With the demanding nature of LFA’s curriculum, courseload, and required extracurricular activities, there is an implicit limit on how much time students can devote to all of their commitments. Competitive clubs thus get added to students’ list of extracurricular activities, but ultimately there is only so much time in the day. Ultimately, efforts to match the high caliber of neighboring schools who aforementioned have prerequisites and coursework for these clubs seem unfeasible. 

That is not to say that competitive clubs at LFA are not robust. They, however, mirror the effort and time students are willing and able to give to them. Take the Robotics Team, a club with perhaps a not so successful history but one that has already and hopes to continue to turn the competitive spirit of the club up a couple of notches. “Two years ago we came last in a regional competition. Last year we placed higher and this year hopefully we are going to place near the top at regionals,” said Jamie Pruett ‘24, co-captain of the Robotics Team. 

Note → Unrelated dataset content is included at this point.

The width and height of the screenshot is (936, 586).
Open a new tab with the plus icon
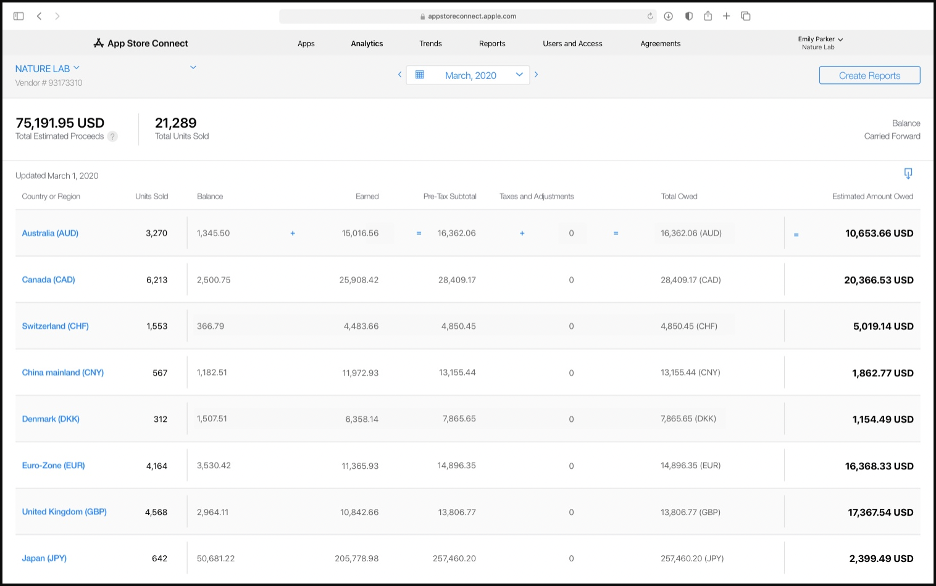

These outlined goals are also met with immense hard work on behalf of the club leaders. “Over the last week my co-captain, Lukacs, and I have put in probably 50-60 hours of time, which as ridiculous as it sounds, is what it takes at this point a couple weeks before the competition to get a robot out the door.” But even after putting in that work, differences in budget have to be taken into account. Top robotics teams in the First Robotics Competition that LFA competes in, as Pruett stated, have “100 grand in budget each year.” Competing against clubs with that level of resources is objectively an uphill battle. 

Last year at Science Olympiad’s State competition, LFA was slotted into the most selective category based on past placements against similar schools. As such, national qualifications saw LFA in direct comparison to schools like Stevenson (who regularly claim first at the National championships) where four thousand students could apply to a team of around twenty (a generous difference to LFA, whose total student population numbers around 400). “The difference is that [Stevenson students] must pick-and-choose what to be a part of,” Science Olympiad advisor Dr. Kerry Cedergren added, it’s akin to their athletic requirement. Yet, part-time members are better than not being present at all, and LFA’s inclusive space allows students to honor these interests.

Similarly, Model UN advisor Christian Dozois said “If you want to be involved in different areas, we never want that to be the reason that excludes you from contributing to Model UN.” Thus, students can partake in LFA’s chapter of Amnesty International (which was recently awarded Student Group fo the Year next to colleges like Duke University and Virginia Tech), hone their critical thinking in History Bowl, and simultaneously remain committed to Model UN; it’s part of the unique high school experience to seek a multitude of opportunities as a form of self-expression.

Onwards from 3 PM on a regular school day will see students like Pruett partaking in sports, honing their artistic skills, and dedicating their nights away to readying for upcoming competitions. LFA’s club culture is a testament to the explorative yet motivational nature of its students, and despite what competition we may face from schools with a built-in regimen for “victory,” we must continue to, as Cedergren said, “do our best and rise to the occasion.”